Stored data entries
^^^^
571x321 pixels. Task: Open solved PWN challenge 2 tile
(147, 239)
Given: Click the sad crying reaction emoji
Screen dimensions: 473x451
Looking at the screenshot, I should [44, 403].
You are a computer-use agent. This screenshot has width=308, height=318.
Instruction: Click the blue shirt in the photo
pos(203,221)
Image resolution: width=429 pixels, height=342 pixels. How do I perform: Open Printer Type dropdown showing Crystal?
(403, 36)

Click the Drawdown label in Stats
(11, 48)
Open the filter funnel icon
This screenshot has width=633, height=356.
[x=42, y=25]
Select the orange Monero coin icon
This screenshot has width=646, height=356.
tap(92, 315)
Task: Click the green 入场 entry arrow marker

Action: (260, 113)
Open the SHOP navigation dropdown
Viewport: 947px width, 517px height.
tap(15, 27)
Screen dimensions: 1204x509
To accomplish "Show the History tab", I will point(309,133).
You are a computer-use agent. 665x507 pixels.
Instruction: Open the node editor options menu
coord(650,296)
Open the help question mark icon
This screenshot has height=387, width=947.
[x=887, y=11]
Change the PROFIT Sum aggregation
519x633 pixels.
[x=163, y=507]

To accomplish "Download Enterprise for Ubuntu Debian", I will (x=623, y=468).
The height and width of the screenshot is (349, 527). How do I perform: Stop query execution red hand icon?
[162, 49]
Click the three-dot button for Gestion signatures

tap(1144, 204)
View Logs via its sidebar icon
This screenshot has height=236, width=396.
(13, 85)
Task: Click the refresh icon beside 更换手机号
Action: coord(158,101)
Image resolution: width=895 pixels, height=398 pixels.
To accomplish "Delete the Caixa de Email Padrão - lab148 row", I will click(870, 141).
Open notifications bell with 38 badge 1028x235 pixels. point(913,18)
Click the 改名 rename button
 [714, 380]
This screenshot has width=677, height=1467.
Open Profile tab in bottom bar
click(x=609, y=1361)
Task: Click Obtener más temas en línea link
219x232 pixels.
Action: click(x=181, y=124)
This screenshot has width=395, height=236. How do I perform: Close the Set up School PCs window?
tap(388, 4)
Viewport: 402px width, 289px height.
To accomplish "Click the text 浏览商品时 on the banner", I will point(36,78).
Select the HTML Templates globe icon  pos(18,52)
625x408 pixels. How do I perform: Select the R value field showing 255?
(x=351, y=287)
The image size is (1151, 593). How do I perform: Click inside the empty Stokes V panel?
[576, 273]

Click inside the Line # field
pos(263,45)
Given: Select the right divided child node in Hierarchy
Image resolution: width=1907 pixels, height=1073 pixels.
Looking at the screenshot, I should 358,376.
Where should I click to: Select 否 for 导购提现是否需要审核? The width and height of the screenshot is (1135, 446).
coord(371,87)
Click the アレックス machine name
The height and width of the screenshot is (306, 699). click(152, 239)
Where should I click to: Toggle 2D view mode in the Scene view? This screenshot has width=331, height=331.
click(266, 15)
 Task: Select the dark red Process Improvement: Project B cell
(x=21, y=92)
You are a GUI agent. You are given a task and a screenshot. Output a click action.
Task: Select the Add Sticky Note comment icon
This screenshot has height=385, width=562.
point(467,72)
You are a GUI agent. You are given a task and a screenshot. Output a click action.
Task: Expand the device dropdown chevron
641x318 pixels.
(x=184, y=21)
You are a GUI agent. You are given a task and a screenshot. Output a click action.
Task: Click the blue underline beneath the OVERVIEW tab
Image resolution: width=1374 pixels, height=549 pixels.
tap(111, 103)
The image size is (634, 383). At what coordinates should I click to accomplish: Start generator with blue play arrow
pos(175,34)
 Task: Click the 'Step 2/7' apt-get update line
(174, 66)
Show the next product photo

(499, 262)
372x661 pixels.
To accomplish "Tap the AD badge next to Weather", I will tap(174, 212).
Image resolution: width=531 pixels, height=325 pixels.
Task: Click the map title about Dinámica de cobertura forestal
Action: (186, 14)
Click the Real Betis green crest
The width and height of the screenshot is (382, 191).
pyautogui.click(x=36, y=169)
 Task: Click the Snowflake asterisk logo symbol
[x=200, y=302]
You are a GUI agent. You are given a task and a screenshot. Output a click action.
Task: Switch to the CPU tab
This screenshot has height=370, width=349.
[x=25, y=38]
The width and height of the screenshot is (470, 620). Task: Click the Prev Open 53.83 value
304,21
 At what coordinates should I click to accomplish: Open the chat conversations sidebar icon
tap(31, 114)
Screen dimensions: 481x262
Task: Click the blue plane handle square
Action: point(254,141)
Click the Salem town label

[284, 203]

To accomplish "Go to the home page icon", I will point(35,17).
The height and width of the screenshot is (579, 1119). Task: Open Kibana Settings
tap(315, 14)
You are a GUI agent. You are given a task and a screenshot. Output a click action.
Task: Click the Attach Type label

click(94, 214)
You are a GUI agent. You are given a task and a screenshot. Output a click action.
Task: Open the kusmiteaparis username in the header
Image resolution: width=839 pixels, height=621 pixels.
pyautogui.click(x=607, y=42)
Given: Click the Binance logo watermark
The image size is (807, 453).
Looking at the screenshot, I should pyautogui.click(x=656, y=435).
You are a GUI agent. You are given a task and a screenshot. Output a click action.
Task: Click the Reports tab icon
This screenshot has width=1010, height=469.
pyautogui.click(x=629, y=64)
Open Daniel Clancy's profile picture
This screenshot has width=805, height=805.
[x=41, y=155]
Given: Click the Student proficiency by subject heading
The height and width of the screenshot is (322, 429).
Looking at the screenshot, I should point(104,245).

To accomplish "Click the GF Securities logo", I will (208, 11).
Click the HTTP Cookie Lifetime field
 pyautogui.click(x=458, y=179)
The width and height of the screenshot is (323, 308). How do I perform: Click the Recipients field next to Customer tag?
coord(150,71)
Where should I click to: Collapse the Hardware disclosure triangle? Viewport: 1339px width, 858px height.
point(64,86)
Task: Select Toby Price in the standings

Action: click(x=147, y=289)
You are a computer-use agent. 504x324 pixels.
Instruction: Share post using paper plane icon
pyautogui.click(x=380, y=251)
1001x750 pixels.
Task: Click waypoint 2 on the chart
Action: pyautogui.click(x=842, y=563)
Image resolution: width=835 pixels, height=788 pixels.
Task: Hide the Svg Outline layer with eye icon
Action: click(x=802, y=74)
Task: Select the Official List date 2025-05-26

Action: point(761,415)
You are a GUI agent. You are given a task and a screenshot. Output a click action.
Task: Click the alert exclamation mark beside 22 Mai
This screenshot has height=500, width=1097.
^^^^
Task objective: Check each line above for the string "computer" and show the ones that have it.

Solution to this exercise:
You are a computer-use agent. This screenshot has width=308, height=318.
You are a computer-use agent. 665x507 pixels.
You are a computer-use agent. 504x324 pixels.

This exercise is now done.